Exercise aim
Set down each entry exactly as it stands, without altering a single character.

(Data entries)
● ● ● ● ●
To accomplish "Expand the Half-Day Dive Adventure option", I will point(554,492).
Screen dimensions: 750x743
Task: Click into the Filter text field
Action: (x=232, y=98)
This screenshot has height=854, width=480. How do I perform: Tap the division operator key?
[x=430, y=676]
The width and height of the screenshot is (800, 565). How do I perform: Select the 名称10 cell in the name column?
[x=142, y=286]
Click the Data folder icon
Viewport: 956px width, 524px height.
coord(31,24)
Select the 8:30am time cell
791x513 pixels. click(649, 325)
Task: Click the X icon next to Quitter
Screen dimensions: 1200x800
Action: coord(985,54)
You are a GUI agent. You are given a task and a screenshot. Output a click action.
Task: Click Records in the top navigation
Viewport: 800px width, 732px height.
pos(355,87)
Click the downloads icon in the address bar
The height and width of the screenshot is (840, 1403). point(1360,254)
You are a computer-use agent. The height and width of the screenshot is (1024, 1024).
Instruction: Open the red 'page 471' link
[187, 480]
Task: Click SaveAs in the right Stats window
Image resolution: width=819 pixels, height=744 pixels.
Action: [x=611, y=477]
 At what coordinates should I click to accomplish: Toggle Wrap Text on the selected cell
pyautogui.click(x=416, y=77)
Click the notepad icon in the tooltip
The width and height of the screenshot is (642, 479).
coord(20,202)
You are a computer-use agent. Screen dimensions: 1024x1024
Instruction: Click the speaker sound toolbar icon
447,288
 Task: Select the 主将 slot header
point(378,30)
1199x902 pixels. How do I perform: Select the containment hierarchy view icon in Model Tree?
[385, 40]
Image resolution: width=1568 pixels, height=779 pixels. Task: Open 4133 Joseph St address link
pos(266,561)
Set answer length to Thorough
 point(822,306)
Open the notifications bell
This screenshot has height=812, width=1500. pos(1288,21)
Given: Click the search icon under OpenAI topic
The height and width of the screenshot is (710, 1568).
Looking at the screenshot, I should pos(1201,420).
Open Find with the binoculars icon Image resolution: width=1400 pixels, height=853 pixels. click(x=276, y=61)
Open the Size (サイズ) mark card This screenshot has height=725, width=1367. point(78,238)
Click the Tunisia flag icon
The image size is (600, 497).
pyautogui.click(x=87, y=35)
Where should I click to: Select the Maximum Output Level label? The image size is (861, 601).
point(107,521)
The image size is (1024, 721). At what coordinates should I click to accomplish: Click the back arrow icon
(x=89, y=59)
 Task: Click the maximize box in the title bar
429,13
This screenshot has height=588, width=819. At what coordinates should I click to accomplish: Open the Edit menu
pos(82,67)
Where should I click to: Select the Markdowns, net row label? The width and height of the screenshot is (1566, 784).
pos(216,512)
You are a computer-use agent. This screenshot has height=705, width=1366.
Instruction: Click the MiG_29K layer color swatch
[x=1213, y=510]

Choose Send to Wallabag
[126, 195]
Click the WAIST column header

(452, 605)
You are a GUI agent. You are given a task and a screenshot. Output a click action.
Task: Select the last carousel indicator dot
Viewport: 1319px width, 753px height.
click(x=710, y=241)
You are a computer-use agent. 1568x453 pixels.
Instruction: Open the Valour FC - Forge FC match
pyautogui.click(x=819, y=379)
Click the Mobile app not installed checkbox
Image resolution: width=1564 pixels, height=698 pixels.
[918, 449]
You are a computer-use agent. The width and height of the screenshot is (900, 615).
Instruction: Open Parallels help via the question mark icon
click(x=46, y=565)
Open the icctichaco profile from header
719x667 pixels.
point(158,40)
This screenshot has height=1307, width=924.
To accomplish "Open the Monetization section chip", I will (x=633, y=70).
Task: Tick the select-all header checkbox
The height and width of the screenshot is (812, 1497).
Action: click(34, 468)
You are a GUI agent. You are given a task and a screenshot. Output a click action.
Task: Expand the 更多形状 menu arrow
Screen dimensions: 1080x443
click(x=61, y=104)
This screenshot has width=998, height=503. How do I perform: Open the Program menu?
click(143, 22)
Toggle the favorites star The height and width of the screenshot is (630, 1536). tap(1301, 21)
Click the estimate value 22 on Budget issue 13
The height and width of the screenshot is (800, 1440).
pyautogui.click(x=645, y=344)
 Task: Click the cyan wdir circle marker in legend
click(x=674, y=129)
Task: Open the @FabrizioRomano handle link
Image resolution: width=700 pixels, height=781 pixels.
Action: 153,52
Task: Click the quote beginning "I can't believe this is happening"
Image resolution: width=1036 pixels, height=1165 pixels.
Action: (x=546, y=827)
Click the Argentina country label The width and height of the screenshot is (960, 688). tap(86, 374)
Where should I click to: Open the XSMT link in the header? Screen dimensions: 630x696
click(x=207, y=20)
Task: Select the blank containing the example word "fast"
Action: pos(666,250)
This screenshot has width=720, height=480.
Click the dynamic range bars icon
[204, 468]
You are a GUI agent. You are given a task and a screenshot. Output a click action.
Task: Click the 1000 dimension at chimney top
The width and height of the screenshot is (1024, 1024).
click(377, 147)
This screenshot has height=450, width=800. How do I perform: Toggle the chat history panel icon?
● ● ● ● ●
Result of the task
To accomplish "Expand the Half-Day Dive Adventure option", I will point(554,492).
Screen dimensions: 750x743
Task: Click into the Filter text field
Action: (x=232, y=98)
This screenshot has height=854, width=480. How do I perform: Tap the division operator key?
[x=430, y=676]
The width and height of the screenshot is (800, 565). How do I perform: Select the 名称10 cell in the name column?
[x=142, y=286]
Click the Data folder icon
Viewport: 956px width, 524px height.
coord(31,24)
Select the 8:30am time cell
791x513 pixels. click(649, 325)
Task: Click the X icon next to Quitter
Screen dimensions: 1200x800
Action: coord(985,54)
You are a GUI agent. You are given a task and a screenshot. Output a click action.
Task: Click Records in the top navigation
Viewport: 800px width, 732px height.
pos(355,87)
Click the downloads icon in the address bar
The height and width of the screenshot is (840, 1403). point(1360,254)
You are a computer-use agent. The height and width of the screenshot is (1024, 1024).
Instruction: Open the red 'page 471' link
[187, 480]
Task: Click SaveAs in the right Stats window
Image resolution: width=819 pixels, height=744 pixels.
Action: [x=611, y=477]
 At what coordinates should I click to accomplish: Toggle Wrap Text on the selected cell
pyautogui.click(x=416, y=77)
Click the notepad icon in the tooltip
The width and height of the screenshot is (642, 479).
coord(20,202)
You are a computer-use agent. Screen dimensions: 1024x1024
Instruction: Click the speaker sound toolbar icon
447,288
 Task: Select the 主将 slot header
point(378,30)
1199x902 pixels. How do I perform: Select the containment hierarchy view icon in Model Tree?
[385, 40]
Image resolution: width=1568 pixels, height=779 pixels. Task: Open 4133 Joseph St address link
pos(266,561)
Set answer length to Thorough
 point(822,306)
Open the notifications bell
This screenshot has height=812, width=1500. pos(1288,21)
Given: Click the search icon under OpenAI topic
The height and width of the screenshot is (710, 1568).
Looking at the screenshot, I should pos(1201,420).
Open Find with the binoculars icon Image resolution: width=1400 pixels, height=853 pixels. click(x=276, y=61)
Open the Size (サイズ) mark card This screenshot has height=725, width=1367. point(78,238)
Click the Tunisia flag icon
The image size is (600, 497).
pyautogui.click(x=87, y=35)
Where should I click to: Select the Maximum Output Level label? The image size is (861, 601).
point(107,521)
The image size is (1024, 721). At what coordinates should I click to accomplish: Click the back arrow icon
(x=89, y=59)
 Task: Click the maximize box in the title bar
429,13
This screenshot has height=588, width=819. At what coordinates should I click to accomplish: Open the Edit menu
pos(82,67)
Where should I click to: Select the Markdowns, net row label? The width and height of the screenshot is (1566, 784).
pos(216,512)
You are a computer-use agent. This screenshot has height=705, width=1366.
Instruction: Click the MiG_29K layer color swatch
[x=1213, y=510]

Choose Send to Wallabag
[126, 195]
Click the WAIST column header

(452, 605)
You are a GUI agent. You are given a task and a screenshot. Output a click action.
Task: Select the last carousel indicator dot
Viewport: 1319px width, 753px height.
click(x=710, y=241)
You are a computer-use agent. 1568x453 pixels.
Instruction: Open the Valour FC - Forge FC match
pyautogui.click(x=819, y=379)
Click the Mobile app not installed checkbox
Image resolution: width=1564 pixels, height=698 pixels.
[918, 449]
You are a computer-use agent. The width and height of the screenshot is (900, 615).
Instruction: Open Parallels help via the question mark icon
click(x=46, y=565)
Open the icctichaco profile from header
719x667 pixels.
point(158,40)
This screenshot has height=1307, width=924.
To accomplish "Open the Monetization section chip", I will (x=633, y=70).
Task: Tick the select-all header checkbox
The height and width of the screenshot is (812, 1497).
Action: click(34, 468)
You are a GUI agent. You are given a task and a screenshot. Output a click action.
Task: Expand the 更多形状 menu arrow
Screen dimensions: 1080x443
click(x=61, y=104)
This screenshot has width=998, height=503. How do I perform: Open the Program menu?
click(143, 22)
Toggle the favorites star The height and width of the screenshot is (630, 1536). tap(1301, 21)
Click the estimate value 22 on Budget issue 13
The height and width of the screenshot is (800, 1440).
pyautogui.click(x=645, y=344)
 Task: Click the cyan wdir circle marker in legend
click(x=674, y=129)
Task: Open the @FabrizioRomano handle link
Image resolution: width=700 pixels, height=781 pixels.
Action: 153,52
Task: Click the quote beginning "I can't believe this is happening"
Image resolution: width=1036 pixels, height=1165 pixels.
Action: (x=546, y=827)
Click the Argentina country label The width and height of the screenshot is (960, 688). tap(86, 374)
Where should I click to: Open the XSMT link in the header? Screen dimensions: 630x696
click(x=207, y=20)
Task: Select the blank containing the example word "fast"
Action: pos(666,250)
This screenshot has width=720, height=480.
Click the dynamic range bars icon
[204, 468]
You are a GUI agent. You are given a task and a screenshot. Output a click action.
Task: Click the 1000 dimension at chimney top
The width and height of the screenshot is (1024, 1024).
click(377, 147)
This screenshot has height=450, width=800. How do I perform: Toggle the chat history panel icon?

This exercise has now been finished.